Problem description. Take every line from the entries below that includes the word "will" and copy it.

Stored data
● ● ● ● ● ● ●

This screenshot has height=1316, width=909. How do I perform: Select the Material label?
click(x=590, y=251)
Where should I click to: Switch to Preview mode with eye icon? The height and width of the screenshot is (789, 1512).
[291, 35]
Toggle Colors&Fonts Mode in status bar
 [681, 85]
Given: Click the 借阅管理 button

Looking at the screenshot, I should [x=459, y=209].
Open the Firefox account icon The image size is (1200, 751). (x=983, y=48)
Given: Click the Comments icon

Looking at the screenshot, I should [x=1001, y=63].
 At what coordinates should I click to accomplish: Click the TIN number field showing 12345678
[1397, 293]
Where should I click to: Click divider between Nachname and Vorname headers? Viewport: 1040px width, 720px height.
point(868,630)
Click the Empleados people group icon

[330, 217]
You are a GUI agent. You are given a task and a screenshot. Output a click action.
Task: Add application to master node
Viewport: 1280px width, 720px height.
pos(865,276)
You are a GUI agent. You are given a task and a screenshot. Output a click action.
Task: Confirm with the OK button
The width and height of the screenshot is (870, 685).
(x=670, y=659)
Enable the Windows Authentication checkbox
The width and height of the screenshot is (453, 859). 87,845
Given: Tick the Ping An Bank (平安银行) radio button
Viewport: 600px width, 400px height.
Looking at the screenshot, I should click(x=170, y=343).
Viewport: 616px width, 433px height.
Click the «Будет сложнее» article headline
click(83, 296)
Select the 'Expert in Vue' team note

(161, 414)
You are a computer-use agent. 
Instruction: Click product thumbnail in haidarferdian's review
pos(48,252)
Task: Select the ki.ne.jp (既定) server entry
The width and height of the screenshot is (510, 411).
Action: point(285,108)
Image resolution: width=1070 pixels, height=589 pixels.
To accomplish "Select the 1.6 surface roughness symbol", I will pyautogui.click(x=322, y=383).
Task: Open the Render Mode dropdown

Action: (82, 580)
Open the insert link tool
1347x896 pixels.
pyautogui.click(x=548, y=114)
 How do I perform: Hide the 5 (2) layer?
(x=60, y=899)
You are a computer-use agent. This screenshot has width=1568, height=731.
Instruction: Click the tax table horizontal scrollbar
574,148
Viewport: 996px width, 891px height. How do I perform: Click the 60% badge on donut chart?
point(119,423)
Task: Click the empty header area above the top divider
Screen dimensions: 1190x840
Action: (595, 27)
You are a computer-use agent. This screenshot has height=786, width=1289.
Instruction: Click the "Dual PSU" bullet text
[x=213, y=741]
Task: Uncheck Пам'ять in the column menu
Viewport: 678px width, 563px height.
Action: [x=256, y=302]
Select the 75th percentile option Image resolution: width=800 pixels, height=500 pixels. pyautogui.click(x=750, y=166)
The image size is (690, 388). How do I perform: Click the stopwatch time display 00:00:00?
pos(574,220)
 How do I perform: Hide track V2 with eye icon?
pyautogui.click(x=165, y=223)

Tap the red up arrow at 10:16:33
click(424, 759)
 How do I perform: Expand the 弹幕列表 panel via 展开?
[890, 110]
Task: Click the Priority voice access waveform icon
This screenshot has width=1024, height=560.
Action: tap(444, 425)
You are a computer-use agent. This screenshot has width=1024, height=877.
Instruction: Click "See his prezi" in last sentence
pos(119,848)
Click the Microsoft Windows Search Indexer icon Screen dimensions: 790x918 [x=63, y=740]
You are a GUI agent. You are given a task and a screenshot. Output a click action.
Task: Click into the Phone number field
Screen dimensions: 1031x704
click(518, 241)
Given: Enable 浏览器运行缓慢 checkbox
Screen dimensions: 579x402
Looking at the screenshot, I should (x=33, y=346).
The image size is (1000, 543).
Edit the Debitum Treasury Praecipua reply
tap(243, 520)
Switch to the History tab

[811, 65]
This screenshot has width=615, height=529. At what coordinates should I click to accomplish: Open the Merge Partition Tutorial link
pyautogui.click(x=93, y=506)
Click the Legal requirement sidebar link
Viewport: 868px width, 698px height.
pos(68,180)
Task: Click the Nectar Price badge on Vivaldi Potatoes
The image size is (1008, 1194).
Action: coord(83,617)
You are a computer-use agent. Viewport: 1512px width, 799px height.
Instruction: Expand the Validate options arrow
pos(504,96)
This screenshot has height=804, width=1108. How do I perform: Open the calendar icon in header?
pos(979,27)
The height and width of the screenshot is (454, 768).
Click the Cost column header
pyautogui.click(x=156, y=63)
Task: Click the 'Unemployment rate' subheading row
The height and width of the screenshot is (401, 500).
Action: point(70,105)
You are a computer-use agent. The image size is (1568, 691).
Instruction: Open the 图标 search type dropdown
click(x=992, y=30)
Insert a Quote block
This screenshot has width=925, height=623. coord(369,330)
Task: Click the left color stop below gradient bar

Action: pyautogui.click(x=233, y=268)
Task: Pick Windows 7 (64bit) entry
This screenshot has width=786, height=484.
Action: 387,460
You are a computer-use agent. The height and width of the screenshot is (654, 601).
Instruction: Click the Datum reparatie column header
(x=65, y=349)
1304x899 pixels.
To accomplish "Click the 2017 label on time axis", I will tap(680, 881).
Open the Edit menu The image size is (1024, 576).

● ● ● ● ● ● ●

Response area.
To accomplish "Select the 1.6 surface roughness symbol", I will pyautogui.click(x=322, y=383).
To accomplish "Click the 2017 label on time axis", I will tap(680, 881).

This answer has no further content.